Can you specify how did you get this N=64.

Hi

plz can u tell the procedure how u got N=64.

 i think N should be 2.

For the line joining center to be horizontal ,

both balls surface should rotate at same speed.

Circumference of small ball= pie*d

-----=--------   bigger ball= 8 *pie*d

so if you calculate if small ball is moving at 16 rpm

to keep surface horizotal big ball should be moving at 16/8= 2 rpm.

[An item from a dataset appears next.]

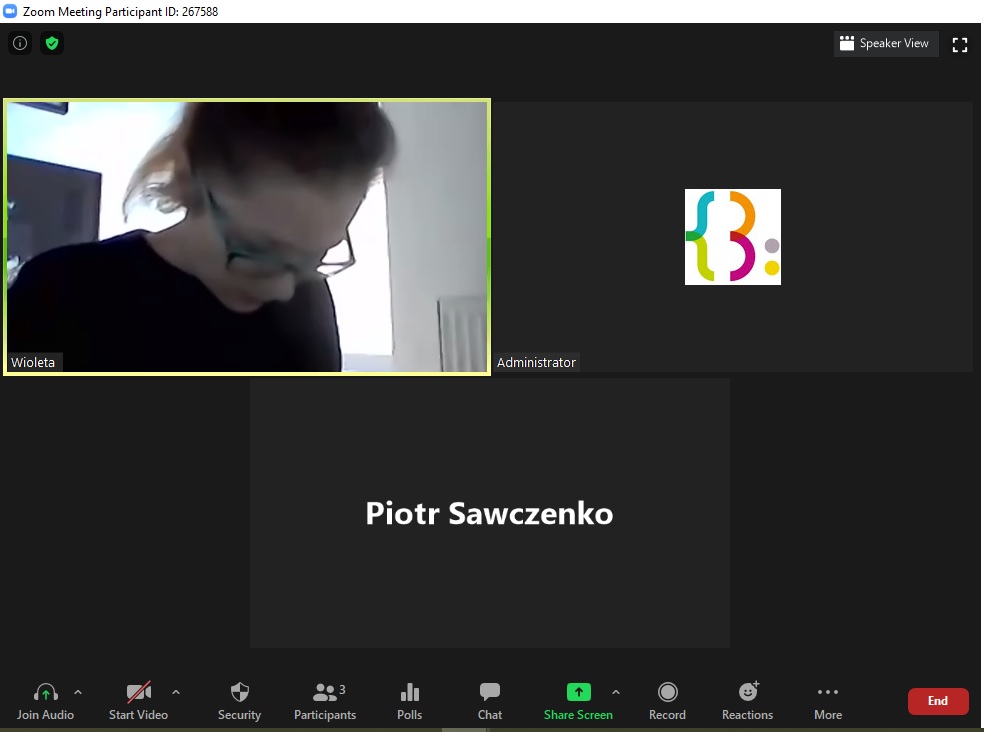This screenshot has height=732, width=984.
Task: Open the More menu
Action: [827, 700]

Revoultion o f small ball=16

2*22/7*r=16

r=8/(22/7)

radius of big ball=4d

=32/(22/7)

2*(22/7)R=N

R=32/(22/7)

N=2*(22/7)*32/(22/7)

N=64rev/sec

@Jone : Can you please clearify

small ball takes 16 revolutions per second
i.e in one second it moves distance = 16 * (circumference)
i.e 16 * (22/7 d)


then how are you equating circumference and no of revolutions.
2*(22/7*r) = 16 ???
I don't get it !

I calculated somehow 2 get the answer 2 b 64rps....
for small ball: Speed=dist/time big ball: Speed=Dist/time
16=2*pi*r N= 2*pi*R
but R=4r
So, N=8*pi*r
pi*r=8
Substitute pi*r for N;
N=8*8
=64rps

2*pi*r*16=2*pi*4*r*N
//as both boll will cover same distence..
N=rev of big ball
=>N=16/4=4...ans

16*8=128 is ans..

n2/n1=d2/d1
16/N=d2/(2*4*d2)
N=16*8
N=128

i thing its 2rev/sec.
smaller ball has the radius R.
bigger ball has the radius 8R.
if smaller ball travel distance=16R(as it makes 16 rev per sec),the bigger one has to make(8R+8R=16R).

therefore,the bigger one has to travel twice its own radius,so the answer is 2 rev/sec.